The OP, "Bigfoot", is using Kato turnouts, which have a unique, internal, single-coil, switch machine that only works with DC. Momentarily reversing the polarity of the DC to the switch machine moves the points. The much more common twin-coil machines, used by Peco, Atlas, & Bachmann, can work on either DC or AC, and the diode matrix for them is pretty straightforward & simple.

While it is possible to create a diode matrix for DC stall motors, In fact, I use one on my own layout, its a bit more complicated. Mine uses a split power supply that provides intentionally unequal Negative and Positive DC voltages with respect to ground. My system would not work for the OP, since he needs a momentary burst of either Positive or Negative DC. Mine stays on constantly, which would burn out his Kato turnout's coils.

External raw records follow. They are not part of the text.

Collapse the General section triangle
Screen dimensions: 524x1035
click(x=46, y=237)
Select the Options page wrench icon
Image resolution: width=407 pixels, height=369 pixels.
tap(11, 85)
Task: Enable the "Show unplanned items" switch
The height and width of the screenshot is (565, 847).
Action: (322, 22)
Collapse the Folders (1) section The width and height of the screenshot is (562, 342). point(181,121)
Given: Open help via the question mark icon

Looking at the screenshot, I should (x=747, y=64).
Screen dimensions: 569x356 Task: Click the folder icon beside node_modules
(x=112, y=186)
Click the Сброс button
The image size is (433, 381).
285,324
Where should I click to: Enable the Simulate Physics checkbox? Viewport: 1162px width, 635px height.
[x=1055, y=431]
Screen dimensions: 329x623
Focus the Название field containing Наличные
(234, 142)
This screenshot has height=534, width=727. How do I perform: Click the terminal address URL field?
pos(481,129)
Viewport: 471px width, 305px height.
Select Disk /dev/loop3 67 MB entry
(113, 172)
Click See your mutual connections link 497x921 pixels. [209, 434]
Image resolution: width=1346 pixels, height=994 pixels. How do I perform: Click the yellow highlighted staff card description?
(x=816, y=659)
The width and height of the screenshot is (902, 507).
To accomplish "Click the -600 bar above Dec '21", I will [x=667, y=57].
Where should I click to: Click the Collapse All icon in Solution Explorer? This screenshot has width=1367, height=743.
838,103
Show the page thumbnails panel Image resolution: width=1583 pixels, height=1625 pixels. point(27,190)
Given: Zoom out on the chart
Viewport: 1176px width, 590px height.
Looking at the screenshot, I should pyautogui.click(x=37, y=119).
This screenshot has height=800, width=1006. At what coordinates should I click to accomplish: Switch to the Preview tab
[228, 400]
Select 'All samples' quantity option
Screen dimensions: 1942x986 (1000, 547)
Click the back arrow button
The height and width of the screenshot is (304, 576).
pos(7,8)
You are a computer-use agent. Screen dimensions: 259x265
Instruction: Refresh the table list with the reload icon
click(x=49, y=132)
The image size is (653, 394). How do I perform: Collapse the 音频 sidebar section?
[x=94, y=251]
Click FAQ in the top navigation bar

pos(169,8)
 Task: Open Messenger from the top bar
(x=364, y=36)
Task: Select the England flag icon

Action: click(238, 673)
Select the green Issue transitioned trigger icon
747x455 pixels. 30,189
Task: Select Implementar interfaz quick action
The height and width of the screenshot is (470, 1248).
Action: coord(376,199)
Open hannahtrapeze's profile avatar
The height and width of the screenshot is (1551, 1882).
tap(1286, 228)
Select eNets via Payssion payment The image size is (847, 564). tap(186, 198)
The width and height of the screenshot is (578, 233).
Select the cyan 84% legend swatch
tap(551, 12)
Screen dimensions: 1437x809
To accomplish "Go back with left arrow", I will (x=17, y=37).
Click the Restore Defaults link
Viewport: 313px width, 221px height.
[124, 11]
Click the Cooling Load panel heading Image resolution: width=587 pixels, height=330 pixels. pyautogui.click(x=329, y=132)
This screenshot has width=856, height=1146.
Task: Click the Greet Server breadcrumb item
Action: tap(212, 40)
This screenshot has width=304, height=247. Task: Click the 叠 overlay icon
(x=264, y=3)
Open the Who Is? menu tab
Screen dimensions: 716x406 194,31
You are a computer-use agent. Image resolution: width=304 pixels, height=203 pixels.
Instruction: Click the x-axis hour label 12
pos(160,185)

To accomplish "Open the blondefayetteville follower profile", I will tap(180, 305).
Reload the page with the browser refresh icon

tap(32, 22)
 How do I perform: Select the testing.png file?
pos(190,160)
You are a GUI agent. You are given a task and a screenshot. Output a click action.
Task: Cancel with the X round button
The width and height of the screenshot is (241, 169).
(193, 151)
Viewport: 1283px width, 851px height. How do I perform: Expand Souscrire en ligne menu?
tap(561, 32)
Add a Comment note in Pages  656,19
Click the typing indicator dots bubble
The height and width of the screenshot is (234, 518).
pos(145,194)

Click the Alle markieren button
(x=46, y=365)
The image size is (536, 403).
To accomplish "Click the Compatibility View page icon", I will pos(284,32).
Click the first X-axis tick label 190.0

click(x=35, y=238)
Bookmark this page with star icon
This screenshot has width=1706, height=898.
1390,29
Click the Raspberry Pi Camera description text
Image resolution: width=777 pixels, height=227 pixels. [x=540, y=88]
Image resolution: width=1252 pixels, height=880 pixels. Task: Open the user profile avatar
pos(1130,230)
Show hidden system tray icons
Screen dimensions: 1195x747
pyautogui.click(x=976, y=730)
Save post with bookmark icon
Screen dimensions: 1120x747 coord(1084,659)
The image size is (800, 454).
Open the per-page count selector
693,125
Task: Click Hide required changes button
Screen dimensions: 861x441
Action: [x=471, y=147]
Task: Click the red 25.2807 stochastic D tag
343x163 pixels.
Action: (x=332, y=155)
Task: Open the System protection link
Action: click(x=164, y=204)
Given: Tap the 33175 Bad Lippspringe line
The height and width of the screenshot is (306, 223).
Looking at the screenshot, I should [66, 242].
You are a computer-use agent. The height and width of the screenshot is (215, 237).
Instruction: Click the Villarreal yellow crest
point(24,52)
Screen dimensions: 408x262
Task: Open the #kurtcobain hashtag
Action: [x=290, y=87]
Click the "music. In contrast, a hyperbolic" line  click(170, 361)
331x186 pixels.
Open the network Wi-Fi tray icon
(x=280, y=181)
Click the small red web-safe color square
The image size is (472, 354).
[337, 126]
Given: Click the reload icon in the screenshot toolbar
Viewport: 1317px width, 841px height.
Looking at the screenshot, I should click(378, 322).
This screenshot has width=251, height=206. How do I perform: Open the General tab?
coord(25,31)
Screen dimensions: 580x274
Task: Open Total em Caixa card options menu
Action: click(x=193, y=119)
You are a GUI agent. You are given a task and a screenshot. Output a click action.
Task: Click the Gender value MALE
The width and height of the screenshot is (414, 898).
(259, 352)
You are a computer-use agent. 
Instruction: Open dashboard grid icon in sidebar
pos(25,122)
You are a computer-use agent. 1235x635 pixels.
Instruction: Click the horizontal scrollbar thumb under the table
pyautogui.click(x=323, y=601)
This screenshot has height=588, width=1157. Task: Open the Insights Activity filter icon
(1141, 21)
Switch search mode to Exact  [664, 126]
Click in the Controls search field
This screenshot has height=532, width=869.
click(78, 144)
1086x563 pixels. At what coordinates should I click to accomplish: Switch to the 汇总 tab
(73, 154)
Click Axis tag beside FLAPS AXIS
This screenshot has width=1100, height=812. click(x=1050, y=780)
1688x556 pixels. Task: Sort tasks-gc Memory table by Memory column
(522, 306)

There are several digital electronic route control systems which could operate multiple turnouts at once (actually in sequence) but Bigfoot is a newbie to the hobby, and I don't want to lay more confusion on him now.
Still, route control is nice, and he may want it eventually, but it may take some engineering.

Regards;

Traction Fan
THANKS! I apologize, the side where the "48" is is totally open to a large area in the basement. So reach wise, it is easy. There is one spot at the top right (the hardest to reach sop, where the track is 30" from the edge. I am going to hope that piece of straight track is mostly reliable once set.